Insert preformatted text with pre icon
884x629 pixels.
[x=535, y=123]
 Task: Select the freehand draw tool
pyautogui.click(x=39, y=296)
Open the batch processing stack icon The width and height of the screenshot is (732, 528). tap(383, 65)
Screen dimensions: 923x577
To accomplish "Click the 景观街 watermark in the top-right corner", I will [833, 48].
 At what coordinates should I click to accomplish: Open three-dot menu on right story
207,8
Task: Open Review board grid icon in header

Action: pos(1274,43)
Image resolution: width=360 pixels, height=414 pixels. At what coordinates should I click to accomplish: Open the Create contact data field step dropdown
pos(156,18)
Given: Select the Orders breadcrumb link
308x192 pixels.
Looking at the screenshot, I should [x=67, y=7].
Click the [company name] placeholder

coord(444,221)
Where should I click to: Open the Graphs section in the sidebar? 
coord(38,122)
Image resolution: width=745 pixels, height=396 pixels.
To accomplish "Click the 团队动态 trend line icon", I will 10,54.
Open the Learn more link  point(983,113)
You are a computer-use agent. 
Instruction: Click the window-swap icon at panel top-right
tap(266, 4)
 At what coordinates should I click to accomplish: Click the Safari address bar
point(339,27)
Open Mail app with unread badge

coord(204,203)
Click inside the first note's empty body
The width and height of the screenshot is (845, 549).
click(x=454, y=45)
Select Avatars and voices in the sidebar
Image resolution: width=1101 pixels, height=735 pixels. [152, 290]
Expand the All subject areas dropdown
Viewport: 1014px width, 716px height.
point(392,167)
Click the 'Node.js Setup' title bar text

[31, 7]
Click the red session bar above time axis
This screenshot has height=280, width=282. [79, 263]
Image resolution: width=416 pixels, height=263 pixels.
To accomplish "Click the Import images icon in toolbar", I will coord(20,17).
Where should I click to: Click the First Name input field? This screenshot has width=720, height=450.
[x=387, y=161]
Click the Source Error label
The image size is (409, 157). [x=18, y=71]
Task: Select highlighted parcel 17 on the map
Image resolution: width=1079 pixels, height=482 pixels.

********************

- **Your objective**: Reproduce the material above, changing every "icon" to "button" and leaving everything else as it is.

- **Answer**:
Insert preformatted text with pre button
884x629 pixels.
[x=535, y=123]
 Task: Select the freehand draw tool
pyautogui.click(x=39, y=296)
Open the batch processing stack button The width and height of the screenshot is (732, 528). tap(383, 65)
Screen dimensions: 923x577
To accomplish "Click the 景观街 watermark in the top-right corner", I will [833, 48].
 At what coordinates should I click to accomplish: Open three-dot menu on right story
207,8
Task: Open Review board grid button in header

Action: pos(1274,43)
Image resolution: width=360 pixels, height=414 pixels. At what coordinates should I click to accomplish: Open the Create contact data field step dropdown
pos(156,18)
Given: Select the Orders breadcrumb link
308x192 pixels.
Looking at the screenshot, I should [x=67, y=7].
Click the [company name] placeholder

coord(444,221)
Where should I click to: Open the Graphs section in the sidebar? 
coord(38,122)
Image resolution: width=745 pixels, height=396 pixels.
To accomplish "Click the 团队动态 trend line button", I will 10,54.
Open the Learn more link  point(983,113)
You are a computer-use agent. 
Instruction: Click the window-swap button at panel top-right
tap(266, 4)
 At what coordinates should I click to accomplish: Click the Safari address bar
point(339,27)
Open Mail app with unread badge

coord(204,203)
Click inside the first note's empty body
The width and height of the screenshot is (845, 549).
click(x=454, y=45)
Select Avatars and voices in the sidebar
Image resolution: width=1101 pixels, height=735 pixels. [152, 290]
Expand the All subject areas dropdown
Viewport: 1014px width, 716px height.
point(392,167)
Click the 'Node.js Setup' title bar text

[31, 7]
Click the red session bar above time axis
This screenshot has height=280, width=282. [79, 263]
Image resolution: width=416 pixels, height=263 pixels.
To accomplish "Click the Import images button in toolbar", I will coord(20,17).
Where should I click to: Click the First Name input field? This screenshot has width=720, height=450.
[x=387, y=161]
Click the Source Error label
The image size is (409, 157). [x=18, y=71]
Task: Select highlighted parcel 17 on the map
Image resolution: width=1079 pixels, height=482 pixels.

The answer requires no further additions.